Chu was born in Guangji, Huangzhou in Hubei Province (modern Wuxue city) on November 8, 1876. He joined the Tongmenghui, a revolutionary party founded by Sun Yat-sen, while studying law at Nihon University in Japan in 1907. Later, he worked for Chinese-language newspapers in Rangoon and Singapore. He returned to China to work for an anti-Qing revolutionary faction in Hubei. In 1912, he was briefly vice minister of the interior in the Provisional Government in Nanjing with Sun as president. He was commander of the Woosung Forts north of Shanghai during the Second Revolution in July 1913. In 1916, he led an uprising against Yuan Shikai in Shandong and briefly captured the city of Weixian. In 1921, Sun appointed him interior minister for the Nationalist administration in Guangzhou.

Chu was a founding member of the Western Hills Group, formed after Sun died in 1925. This group opposed communist influence in the KMT. Chu was appointed president of the Judicial Yuan by Chiang in 1932. This was one of the five branches of government in the KMT system. In the presidential election of April 20, 1948, Chu was persuaded to oppose Chiang's candidacy and received 10 percent of the vote in the National Assembly, with Chiang elected overwhelmingly.

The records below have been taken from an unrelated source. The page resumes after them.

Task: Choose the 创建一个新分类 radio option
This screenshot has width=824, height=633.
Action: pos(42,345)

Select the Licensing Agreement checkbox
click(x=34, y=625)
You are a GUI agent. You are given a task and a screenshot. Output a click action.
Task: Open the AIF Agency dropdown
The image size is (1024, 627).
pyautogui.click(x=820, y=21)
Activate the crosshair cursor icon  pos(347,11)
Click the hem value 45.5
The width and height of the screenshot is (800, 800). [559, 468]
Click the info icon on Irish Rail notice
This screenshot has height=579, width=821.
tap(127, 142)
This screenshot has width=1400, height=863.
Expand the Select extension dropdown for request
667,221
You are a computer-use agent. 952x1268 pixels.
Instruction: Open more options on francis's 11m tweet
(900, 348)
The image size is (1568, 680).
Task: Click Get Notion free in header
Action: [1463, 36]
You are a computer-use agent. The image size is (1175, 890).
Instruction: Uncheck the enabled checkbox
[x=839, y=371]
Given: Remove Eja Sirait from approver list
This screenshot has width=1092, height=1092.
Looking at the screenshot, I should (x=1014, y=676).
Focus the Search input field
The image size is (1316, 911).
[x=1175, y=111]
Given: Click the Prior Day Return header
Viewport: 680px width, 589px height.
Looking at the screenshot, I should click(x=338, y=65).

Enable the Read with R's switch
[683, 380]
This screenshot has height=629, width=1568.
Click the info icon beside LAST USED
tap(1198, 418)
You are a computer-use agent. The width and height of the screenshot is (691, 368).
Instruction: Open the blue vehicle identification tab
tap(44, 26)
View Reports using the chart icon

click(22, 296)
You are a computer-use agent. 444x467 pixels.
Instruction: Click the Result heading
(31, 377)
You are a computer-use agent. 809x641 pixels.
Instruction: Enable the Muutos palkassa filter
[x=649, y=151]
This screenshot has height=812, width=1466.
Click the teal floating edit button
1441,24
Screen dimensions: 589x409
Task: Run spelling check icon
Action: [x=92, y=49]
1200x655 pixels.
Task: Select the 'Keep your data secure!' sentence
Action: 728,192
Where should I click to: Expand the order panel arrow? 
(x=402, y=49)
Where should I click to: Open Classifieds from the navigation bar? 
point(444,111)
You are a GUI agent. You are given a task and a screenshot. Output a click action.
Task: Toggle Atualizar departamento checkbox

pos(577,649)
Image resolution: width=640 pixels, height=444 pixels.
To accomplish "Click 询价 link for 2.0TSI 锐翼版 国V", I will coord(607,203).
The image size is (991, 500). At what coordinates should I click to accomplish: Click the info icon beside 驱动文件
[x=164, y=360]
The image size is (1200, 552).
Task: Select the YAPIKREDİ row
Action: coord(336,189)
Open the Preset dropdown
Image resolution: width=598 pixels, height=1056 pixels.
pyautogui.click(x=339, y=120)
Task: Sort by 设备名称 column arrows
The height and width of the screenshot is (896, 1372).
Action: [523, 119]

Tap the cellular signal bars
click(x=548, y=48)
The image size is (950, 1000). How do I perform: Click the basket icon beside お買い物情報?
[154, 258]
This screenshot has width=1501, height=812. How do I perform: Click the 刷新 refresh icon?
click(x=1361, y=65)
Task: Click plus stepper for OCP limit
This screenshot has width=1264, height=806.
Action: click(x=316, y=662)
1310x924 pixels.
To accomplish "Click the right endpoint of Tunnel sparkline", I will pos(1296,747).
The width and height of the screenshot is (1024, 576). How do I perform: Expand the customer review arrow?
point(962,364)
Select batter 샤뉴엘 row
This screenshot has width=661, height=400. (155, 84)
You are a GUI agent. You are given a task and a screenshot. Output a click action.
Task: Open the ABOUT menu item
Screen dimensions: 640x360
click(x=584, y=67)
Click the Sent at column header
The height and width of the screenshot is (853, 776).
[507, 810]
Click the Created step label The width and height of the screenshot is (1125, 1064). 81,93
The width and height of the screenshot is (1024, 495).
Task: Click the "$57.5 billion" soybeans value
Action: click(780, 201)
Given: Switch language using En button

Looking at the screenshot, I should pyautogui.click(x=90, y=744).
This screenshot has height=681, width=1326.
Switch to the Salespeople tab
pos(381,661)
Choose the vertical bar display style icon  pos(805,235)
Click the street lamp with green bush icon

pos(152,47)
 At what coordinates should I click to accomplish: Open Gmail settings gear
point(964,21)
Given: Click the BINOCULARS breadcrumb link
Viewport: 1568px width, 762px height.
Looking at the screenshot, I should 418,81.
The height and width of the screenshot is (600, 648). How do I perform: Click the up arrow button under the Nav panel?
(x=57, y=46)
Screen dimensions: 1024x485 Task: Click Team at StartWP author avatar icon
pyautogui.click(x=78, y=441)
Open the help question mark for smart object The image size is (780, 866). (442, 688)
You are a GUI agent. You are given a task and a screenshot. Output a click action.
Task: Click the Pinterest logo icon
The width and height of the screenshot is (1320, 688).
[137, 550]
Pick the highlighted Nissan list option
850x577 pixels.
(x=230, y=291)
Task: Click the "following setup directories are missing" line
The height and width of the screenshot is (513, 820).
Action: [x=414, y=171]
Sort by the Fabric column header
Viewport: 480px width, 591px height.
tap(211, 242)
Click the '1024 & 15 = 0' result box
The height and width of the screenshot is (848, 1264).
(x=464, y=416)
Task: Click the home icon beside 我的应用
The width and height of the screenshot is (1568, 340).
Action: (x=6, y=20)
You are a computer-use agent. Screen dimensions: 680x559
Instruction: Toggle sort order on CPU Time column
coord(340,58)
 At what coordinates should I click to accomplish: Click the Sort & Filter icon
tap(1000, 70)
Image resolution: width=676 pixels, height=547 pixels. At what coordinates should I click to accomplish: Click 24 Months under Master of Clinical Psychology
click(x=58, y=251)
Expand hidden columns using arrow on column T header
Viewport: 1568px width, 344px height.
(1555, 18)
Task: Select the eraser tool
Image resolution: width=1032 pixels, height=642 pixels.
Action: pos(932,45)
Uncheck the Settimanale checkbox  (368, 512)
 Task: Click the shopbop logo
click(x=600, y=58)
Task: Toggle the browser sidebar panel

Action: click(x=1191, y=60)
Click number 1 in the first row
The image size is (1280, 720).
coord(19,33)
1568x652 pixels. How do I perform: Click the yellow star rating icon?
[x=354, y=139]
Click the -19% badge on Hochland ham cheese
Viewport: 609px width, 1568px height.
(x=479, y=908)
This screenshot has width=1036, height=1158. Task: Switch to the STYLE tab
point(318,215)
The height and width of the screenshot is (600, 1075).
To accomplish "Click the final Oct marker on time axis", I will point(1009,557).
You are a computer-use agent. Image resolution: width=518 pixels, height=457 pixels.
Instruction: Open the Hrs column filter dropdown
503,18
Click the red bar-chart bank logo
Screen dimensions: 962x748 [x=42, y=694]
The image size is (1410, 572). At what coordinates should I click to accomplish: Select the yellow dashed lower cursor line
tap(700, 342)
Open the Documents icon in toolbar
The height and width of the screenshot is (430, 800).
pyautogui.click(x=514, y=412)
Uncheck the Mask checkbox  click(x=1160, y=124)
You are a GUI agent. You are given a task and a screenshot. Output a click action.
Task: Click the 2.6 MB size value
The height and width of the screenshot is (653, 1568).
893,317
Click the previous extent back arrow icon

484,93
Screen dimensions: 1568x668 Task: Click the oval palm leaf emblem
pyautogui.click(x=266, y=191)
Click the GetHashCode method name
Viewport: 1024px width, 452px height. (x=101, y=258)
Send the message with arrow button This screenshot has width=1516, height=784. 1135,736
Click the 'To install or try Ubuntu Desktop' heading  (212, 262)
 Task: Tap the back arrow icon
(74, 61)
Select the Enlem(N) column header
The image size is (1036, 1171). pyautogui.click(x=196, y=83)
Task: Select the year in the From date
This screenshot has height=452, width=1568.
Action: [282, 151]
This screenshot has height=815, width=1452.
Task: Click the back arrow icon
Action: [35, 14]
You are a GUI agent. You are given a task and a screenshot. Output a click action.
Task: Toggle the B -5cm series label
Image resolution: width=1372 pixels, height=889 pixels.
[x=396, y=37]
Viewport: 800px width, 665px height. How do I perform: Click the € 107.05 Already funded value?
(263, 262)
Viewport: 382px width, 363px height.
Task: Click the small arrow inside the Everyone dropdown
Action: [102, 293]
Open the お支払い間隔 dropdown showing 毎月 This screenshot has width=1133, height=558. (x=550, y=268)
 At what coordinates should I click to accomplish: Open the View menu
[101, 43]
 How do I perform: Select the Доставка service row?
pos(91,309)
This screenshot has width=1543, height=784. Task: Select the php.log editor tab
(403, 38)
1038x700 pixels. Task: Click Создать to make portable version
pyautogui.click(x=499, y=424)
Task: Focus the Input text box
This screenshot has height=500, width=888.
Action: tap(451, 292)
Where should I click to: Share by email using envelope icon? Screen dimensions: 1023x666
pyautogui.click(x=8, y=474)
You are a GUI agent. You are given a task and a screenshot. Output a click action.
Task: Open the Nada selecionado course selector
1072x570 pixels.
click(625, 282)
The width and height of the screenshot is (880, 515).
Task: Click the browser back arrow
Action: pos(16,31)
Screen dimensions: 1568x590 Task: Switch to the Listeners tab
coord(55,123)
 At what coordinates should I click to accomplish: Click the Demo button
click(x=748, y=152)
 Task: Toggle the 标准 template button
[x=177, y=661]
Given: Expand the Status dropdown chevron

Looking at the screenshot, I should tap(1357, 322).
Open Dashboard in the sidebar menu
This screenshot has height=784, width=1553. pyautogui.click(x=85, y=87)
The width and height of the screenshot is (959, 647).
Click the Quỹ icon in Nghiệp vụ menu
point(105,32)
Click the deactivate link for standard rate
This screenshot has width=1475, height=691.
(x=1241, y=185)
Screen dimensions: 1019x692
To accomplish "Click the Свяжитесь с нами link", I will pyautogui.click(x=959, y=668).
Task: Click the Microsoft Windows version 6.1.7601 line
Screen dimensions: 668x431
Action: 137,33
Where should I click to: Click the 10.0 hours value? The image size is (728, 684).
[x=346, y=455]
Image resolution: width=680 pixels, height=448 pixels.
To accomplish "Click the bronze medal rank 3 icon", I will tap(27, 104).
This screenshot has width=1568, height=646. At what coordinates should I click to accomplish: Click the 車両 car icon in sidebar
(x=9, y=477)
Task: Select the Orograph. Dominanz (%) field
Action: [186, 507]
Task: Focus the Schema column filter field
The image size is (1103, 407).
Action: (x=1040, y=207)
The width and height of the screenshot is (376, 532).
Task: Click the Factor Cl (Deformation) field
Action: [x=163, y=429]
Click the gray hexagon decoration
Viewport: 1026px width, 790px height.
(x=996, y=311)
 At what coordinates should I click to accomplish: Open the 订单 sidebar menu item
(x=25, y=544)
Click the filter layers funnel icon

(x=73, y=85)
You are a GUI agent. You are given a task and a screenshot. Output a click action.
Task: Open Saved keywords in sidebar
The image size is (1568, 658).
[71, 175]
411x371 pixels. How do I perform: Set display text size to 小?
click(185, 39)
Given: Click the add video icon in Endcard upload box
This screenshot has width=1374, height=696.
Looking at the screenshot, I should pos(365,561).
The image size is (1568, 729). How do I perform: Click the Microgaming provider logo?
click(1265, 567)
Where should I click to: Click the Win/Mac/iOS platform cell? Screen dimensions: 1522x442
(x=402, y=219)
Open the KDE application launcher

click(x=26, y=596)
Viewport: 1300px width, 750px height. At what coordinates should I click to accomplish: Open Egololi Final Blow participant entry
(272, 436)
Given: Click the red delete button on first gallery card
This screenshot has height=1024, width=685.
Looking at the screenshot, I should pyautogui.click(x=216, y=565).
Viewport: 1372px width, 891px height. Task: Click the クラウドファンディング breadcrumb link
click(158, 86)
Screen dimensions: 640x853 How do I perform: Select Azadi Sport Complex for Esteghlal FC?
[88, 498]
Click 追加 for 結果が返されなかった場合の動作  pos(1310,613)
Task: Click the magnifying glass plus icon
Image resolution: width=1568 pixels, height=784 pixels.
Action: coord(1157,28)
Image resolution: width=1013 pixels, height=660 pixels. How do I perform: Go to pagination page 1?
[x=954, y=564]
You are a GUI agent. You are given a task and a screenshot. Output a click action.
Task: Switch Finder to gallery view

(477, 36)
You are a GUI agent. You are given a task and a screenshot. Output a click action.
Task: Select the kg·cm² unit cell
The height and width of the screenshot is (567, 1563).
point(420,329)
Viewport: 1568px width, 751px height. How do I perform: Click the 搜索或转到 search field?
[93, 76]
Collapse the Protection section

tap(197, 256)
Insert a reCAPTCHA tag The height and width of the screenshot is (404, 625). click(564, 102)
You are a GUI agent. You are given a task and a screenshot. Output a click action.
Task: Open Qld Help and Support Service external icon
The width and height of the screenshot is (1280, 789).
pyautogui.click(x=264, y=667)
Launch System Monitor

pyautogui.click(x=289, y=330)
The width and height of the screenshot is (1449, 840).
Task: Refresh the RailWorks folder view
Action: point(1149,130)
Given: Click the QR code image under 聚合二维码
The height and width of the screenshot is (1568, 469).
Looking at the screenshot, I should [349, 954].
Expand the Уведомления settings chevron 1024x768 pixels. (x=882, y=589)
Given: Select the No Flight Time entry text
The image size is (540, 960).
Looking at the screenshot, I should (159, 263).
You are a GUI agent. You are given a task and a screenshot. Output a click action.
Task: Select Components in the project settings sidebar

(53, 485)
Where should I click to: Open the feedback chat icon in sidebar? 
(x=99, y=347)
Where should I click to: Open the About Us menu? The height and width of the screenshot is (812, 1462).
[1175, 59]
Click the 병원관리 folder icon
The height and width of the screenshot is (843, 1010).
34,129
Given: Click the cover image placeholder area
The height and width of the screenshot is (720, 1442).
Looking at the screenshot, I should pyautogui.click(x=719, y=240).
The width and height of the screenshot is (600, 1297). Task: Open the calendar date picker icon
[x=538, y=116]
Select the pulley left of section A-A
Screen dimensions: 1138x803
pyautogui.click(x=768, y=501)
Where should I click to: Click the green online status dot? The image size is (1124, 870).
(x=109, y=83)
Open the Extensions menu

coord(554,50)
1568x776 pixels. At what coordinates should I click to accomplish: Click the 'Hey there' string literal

After he resigned as president of the Judicial Yuan on July 1, 1948, Chu was appointed to the Control Yuan, an auditing board. When the KMT was defeated by the Chinese Communists in 1949, Chu fled to Taiwan.

== Tamkang College of English ==
Chu co-founded Tamkang College of English, now Tamkang University, in Taipei in 1950 as the first Director of the Board when Chang Ming, his son-in-law and ex-president of Tamkang Middle School consulted him to establish a higher education facility in Taiwan. He died on November 23, 1951. Chu Hao-ran, his son, succeeded him as president of Tamkang. November 8, Chu's birthday, is marked annually as the school's founding day. The school's Chueh-sheng Memorial Library is named in his honor.